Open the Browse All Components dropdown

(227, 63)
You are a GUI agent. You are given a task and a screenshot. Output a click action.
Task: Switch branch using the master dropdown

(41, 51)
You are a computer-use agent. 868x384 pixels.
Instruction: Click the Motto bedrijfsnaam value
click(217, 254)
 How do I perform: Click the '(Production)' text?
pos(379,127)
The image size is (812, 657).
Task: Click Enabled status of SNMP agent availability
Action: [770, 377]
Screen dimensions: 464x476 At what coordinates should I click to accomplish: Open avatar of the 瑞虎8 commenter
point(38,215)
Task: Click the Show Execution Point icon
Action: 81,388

========

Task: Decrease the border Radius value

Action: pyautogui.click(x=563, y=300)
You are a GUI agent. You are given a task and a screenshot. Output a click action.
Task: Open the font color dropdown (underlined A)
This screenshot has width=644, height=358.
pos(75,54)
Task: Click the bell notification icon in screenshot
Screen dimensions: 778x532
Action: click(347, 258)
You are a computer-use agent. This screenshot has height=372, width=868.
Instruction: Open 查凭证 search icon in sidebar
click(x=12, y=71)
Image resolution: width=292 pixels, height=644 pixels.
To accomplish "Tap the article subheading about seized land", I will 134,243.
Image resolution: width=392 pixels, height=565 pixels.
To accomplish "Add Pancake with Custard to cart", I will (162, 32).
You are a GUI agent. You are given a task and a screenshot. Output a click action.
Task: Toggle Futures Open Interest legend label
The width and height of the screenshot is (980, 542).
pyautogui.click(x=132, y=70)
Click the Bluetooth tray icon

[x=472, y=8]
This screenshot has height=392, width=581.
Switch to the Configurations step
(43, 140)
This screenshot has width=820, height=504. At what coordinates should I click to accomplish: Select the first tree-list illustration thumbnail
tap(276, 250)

========

◆ YOUR TASK: Once you have counted the lines above containing the word "will", state that number and nothing more.

◆ EXERCISE SOLUTION: 2